--- EXTRACTED TEXT ---

The framework supports any model accessible through OpenRouter or compatible APIs:

- GPT-4, GPT-3.5
- Claude models
- Open source models (Qwen, Llama, etc.)

### Parameters

Key parameters you can adjust:

- `k`: Number of top tokens for entropy calculation (default: 20)
- `temperature`: Sampling temperature (default: 0.7)
- `max_tokens`: Maximum tokens per reasoning step (default: 8192)
- `num_steps`: Number of reasoning steps (default: 4)

## Expected Results

Based on our paper, you should expect:

- **Token Savings**: 25-50% computational cost reduction
- **Accuracy Preservation**: No significant accuracy loss (Δ-Acc ≈ 0%)
- **Effect Sizes**: Cohen's d > 0.5 for models with entropy discrimination
- **Threshold Accuracy**: 88-100% for well-calibrated models

## Troubleshooting

### Common Issues

1. **API Key Errors**: Ensure your OpenRouter API key is valid and has sufficient credits
2. **Import Errors**: Check that all dependencies are installed via `pip install -r requirements.txt`
3. **Empty Logprobs**: Some models may not return logprobs - check API documentation
4. **Memory Issues**: For large datasets, process in batches

### Model Compatibility

The framework requires models that support:
- Token-level log probabilities (logprobs)
- Top-k token extraction
- Deterministic reasoning (for evaluation)

### Expected Performance

Models that show strong entropy discrimination:
- GPT-4 and newer reasoning-optimized models
- Models with advanced post-training (RLHF, Constitutional AI)

--- THE DATA ---

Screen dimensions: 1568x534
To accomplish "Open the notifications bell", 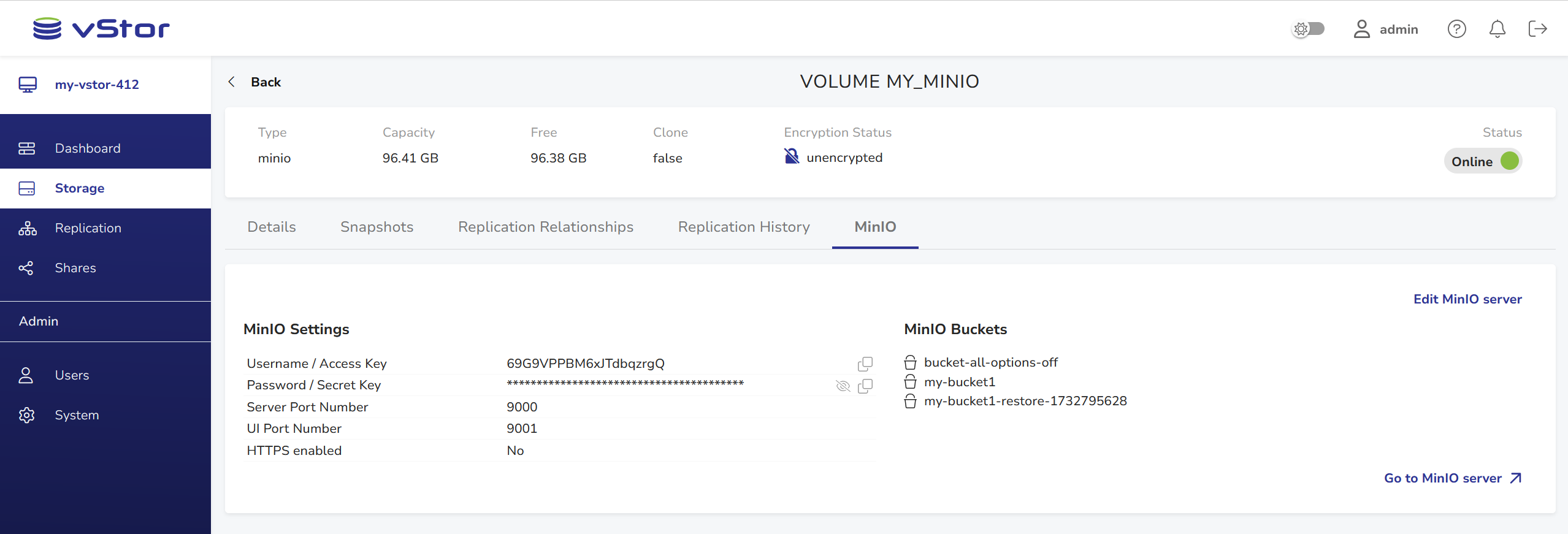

---
--- THE DATA ---

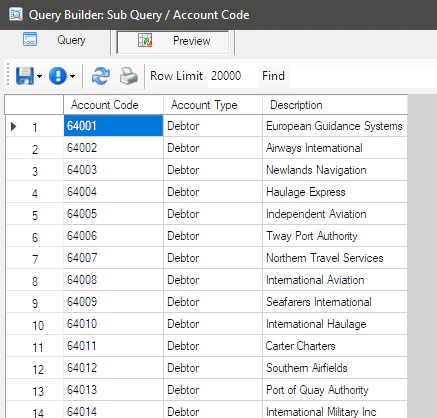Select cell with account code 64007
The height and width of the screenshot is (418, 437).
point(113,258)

---

**WHAT YOU NEED TO DO**
[A] Answer these questions from the text on the reasoning framework, one line per answer, marked (i), (ii) and (iii):
(i) What is the default value of the `k` parameter?
(ii) What computational cost reduction does the text say to expect?
(iii) What does the text advise for memory issues with large datasets?
[B] Shorten the passage of the text on the reasoning framework that begins "Based on our paper, you should expect:" into one or two sentences, and keep all four expected results.
[C] Continue the text on the reasoning framework from its last line, in the same documentation style.

**EXERCISE ANSWERS**
[A]
(i) 20
(ii) 25-50%
(iii) Process them in batches.

[B] The paper reports 25-50% lower computational cost with no significant accuracy loss (Δ-Acc ≈ 0%). It also reports effect sizes of Cohen's d > 0.5 for models with entropy discrimination and threshold accuracy of 88-100% for well-calibrated models.

[C]
Models with limited entropy discrimination:
- Base pretrained models
- Standard instruction-tuned models without reasoning optimization

## Citation

If this paper is accepted and you use this code in your research, please cite the accepted version.

## License

This code is provided for research purposes. Please see the paper for full details on the methodology and experimental setup.

## Reproducibility

This research code is provided as supplementary material for ICLR 2026 submission. The implementation follows the methodology described in the paper and is designed to enable full reproduction of our experimental results.

For questions about the methodology or implementation during the review process, please use the conference's review and discussion mechanisms.

## Acknowledgments

We thank the creators of the AIME and GPQA datasets for providing challenging reasoning benchmarks that enable this research.